Many manufacturing companies have tended to integrate services into their core product offerings in light of the ongoing transformation from a traditional industrial society to a knowledge-based society. This transformation to product-based services is one of the issues of utmost urgency for manufacturing companies especially in the recent era of fierce global competition. There are three main reasons for product-based services within this context:

  • 1.

    Value co-creation with customers (customer requirements): Customers require a value creating process (e.g., driving) with a product, and do not require the product itself (e.g., a car) in societies where commodities have already spread to some extent (Vargo & Lusch, 2008).

  • 2.

    Product differentiation from competitors (company requirements): Services can provide continuing value to customers and earn revenue through a life cycle of products (e.g., proactive maintenance by remote monitoring). The servitization of product-based businesses is important for manufacturing companies to avoid confrontational price competition.

  • 3.

    Correspondence with environmental issues (social requirements): Circulatory societies are required to solve environmental issues. Transitions from providing products themselves to providing functions of the products through rental and leasing services can make it possible to satisfy customer’s requirements with fewer resources.

However, engineers who have been designing products for a long time encounter difficulties when they try to design services. This is because their skills, mental models, design processes, and organizations have been built up and optimized for product design and not for services. They need systematic methods of design and tools for more effectively and efficiently designing product-based services. Thus far, several methods and tools have been proposed for product-based services in which service design frameworks (charts, checklists, patterns, and procedures) have been introduced.

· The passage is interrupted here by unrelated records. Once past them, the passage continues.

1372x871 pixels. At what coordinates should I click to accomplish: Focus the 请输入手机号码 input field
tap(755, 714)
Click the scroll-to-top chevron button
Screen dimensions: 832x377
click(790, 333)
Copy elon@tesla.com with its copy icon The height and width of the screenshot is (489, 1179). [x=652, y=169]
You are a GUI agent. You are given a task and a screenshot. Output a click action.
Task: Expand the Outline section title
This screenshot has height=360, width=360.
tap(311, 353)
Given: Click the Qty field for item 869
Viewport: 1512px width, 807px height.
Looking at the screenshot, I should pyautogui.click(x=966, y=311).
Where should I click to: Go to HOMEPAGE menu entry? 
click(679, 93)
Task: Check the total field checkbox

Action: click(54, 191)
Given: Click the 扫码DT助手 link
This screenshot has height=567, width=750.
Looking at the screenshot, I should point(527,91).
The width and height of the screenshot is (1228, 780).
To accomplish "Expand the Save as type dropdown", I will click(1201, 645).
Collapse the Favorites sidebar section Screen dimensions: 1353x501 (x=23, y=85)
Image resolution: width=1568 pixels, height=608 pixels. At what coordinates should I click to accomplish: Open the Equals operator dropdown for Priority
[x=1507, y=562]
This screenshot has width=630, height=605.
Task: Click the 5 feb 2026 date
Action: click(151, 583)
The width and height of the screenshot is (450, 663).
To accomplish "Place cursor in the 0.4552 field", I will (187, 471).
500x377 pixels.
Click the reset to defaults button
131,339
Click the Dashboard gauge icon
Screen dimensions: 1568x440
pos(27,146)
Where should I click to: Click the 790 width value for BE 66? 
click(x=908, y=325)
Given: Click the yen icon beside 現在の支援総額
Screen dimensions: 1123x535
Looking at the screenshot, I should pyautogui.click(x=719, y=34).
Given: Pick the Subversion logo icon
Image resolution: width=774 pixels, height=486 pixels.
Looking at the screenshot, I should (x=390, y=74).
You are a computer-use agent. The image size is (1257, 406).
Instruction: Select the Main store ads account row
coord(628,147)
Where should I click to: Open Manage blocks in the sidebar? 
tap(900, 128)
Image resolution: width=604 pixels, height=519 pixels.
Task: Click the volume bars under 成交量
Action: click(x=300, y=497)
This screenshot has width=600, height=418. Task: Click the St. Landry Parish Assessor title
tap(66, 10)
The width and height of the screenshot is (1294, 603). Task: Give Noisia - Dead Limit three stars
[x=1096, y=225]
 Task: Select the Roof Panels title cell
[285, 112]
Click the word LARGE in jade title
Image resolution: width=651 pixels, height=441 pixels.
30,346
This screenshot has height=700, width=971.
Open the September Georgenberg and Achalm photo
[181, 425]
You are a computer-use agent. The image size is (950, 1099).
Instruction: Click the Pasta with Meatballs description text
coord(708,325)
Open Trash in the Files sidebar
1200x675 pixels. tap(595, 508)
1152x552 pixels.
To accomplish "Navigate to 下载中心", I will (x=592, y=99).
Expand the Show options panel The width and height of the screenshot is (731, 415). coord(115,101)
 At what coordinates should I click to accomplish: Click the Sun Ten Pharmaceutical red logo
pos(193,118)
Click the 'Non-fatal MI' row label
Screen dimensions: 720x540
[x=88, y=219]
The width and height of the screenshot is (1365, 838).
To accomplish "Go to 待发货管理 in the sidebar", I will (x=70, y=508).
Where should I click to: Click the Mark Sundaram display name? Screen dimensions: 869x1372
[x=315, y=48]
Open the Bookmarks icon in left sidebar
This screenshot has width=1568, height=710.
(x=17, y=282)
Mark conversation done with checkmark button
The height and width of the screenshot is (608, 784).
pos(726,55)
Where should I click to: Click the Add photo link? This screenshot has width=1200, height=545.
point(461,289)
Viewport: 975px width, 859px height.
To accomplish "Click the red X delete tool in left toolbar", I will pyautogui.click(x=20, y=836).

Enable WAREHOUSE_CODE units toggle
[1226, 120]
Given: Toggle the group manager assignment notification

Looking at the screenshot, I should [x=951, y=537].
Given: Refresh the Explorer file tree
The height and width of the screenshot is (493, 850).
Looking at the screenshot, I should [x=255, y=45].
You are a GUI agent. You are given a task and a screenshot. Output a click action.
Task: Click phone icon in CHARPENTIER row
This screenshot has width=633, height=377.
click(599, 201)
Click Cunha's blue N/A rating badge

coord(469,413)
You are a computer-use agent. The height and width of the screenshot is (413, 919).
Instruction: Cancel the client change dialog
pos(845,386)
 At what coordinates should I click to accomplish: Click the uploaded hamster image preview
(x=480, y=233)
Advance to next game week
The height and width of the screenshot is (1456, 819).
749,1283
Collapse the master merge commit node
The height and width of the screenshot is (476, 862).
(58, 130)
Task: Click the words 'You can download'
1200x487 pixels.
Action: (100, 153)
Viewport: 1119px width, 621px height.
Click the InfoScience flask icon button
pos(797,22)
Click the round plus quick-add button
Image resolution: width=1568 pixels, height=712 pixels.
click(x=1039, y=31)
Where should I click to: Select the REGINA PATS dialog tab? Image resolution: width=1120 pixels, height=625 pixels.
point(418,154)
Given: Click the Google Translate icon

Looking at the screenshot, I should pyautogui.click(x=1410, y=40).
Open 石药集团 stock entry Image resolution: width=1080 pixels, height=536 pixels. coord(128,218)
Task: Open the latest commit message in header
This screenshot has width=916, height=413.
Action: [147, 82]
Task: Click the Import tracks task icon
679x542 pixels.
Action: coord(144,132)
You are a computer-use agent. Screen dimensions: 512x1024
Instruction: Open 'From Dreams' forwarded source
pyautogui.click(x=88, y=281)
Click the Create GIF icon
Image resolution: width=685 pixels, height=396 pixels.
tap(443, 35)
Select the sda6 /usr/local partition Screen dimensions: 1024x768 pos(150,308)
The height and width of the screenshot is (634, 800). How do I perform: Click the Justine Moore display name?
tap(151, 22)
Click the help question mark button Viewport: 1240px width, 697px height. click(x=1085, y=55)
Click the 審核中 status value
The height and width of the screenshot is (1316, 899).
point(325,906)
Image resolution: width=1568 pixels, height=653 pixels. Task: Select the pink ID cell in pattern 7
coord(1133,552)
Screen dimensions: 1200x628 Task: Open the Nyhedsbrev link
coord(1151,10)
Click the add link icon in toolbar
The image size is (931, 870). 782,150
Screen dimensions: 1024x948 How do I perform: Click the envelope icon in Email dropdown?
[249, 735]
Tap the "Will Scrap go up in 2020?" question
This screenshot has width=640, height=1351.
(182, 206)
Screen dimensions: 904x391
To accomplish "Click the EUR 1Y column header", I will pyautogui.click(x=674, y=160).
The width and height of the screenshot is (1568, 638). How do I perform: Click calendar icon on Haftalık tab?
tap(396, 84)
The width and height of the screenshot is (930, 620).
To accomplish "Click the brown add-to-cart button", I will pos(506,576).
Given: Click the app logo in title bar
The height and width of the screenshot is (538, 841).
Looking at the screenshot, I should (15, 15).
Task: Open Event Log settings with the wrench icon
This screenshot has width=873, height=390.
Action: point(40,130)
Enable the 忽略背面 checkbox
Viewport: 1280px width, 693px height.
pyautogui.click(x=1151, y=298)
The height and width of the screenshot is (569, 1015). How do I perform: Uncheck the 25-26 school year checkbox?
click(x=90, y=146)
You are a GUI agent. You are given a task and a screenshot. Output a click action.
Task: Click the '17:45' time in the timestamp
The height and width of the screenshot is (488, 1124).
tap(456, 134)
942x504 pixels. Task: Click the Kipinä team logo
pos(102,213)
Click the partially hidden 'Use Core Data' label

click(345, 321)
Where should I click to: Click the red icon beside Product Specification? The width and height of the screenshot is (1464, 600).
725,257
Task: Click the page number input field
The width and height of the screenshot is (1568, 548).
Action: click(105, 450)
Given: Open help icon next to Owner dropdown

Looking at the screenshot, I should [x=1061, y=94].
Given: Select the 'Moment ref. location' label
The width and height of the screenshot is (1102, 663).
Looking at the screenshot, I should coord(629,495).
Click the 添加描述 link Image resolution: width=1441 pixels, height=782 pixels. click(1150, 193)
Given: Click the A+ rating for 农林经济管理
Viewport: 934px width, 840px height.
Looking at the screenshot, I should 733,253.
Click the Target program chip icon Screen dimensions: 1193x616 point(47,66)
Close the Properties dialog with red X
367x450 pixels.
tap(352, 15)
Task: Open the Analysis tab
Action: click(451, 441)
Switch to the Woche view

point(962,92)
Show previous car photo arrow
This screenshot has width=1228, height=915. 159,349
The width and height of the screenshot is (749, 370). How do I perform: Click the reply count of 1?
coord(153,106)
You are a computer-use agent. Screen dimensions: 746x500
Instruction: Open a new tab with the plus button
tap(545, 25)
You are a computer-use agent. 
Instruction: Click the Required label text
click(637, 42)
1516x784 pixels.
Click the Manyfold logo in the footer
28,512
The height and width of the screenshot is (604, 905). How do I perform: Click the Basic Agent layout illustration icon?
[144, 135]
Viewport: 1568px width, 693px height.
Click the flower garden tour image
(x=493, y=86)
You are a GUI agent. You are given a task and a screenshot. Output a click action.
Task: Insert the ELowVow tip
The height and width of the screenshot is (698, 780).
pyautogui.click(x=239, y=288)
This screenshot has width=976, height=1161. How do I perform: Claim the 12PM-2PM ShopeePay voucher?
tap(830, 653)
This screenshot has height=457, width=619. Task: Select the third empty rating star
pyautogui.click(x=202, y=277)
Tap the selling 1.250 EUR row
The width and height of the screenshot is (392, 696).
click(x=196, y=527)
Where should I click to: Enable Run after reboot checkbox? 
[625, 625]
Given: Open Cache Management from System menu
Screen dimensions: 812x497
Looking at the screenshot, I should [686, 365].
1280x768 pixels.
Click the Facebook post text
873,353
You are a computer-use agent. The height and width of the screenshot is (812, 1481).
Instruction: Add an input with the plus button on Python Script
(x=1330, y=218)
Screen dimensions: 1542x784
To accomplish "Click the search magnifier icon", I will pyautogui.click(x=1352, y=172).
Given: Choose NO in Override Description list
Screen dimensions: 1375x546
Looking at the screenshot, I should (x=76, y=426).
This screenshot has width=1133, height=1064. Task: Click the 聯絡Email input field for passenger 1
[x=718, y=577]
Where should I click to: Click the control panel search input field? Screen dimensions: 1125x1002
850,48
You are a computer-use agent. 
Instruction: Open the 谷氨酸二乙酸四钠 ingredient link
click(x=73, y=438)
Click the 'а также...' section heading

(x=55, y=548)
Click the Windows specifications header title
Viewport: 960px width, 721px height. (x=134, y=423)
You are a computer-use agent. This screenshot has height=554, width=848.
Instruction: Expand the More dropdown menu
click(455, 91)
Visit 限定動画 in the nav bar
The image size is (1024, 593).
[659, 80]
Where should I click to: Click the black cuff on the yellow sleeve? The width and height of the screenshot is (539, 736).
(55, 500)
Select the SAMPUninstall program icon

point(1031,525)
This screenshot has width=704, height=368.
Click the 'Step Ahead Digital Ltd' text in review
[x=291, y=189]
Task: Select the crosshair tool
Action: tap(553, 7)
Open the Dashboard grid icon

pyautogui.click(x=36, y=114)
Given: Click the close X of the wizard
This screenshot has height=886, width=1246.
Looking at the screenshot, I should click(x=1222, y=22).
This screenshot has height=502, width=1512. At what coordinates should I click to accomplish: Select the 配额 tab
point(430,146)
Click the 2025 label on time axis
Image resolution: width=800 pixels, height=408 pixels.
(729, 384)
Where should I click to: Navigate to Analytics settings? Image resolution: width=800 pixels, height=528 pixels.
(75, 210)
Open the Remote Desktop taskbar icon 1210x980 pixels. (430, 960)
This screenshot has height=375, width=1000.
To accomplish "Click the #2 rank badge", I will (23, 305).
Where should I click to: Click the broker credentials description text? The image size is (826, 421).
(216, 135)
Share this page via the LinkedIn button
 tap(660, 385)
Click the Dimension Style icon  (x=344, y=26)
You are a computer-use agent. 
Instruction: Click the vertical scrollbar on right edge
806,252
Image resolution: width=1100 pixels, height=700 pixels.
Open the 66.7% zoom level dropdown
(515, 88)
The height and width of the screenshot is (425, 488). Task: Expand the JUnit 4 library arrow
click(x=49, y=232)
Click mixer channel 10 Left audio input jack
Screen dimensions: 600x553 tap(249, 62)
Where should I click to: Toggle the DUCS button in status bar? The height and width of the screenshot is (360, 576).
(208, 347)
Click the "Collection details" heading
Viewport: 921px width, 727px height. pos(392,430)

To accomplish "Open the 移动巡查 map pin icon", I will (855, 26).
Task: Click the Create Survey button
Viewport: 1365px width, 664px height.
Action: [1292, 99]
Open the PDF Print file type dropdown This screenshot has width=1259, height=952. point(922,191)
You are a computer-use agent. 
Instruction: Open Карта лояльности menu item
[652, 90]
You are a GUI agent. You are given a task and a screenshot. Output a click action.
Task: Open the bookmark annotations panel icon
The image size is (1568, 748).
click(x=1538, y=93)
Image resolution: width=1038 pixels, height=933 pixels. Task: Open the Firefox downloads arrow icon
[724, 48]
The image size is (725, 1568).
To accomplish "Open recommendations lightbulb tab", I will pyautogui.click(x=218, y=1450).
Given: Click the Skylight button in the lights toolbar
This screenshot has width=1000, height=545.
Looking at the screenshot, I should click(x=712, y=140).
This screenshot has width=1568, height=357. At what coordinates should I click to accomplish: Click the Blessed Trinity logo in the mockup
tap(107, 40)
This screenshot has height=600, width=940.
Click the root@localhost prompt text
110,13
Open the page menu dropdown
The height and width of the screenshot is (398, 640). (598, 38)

These design frameworks have been extracted as codified knowledge from the knowledge transfer viewpoint by condensing knowledge gained from experience in past service design projects. Although they are useful for experienced service designers, they may be insufficient for inexperienced designers. Inexperienced designers may only superficially understand the meaning of these frameworks because of they are limited receptors of knowledge. In other words, their absorptive capacity is limited (Cohen & Levinthal, 1990) and it is consequently not easy for them to use these frameworks. In these situations it is effective to link the design frameworks (codified knowledge) with past real design cases including tacit knowledge. By reading cases related to frameworks, engineers can vividly imagine opportunities and difficulties with their service design. We have developed a method of designing product-based services, called DFACE-SI (Define, Focus, Analyze, Create and Evaluate Service Innovation) (Uchihira et. al., 2008). This paper expands DFACE-SI from the knowledge transfer viewpoint, in which design cases are utilized in collaboration with design frameworks, especially checklists and patterns.

This chapter is organized as follows. Section 2 discusses knowledge transfer model in design, and we propose knowledge transfer process in service design method DFACE-SI in Section 3. Section 4 discusses related works, and Section 5 gives our conclusions.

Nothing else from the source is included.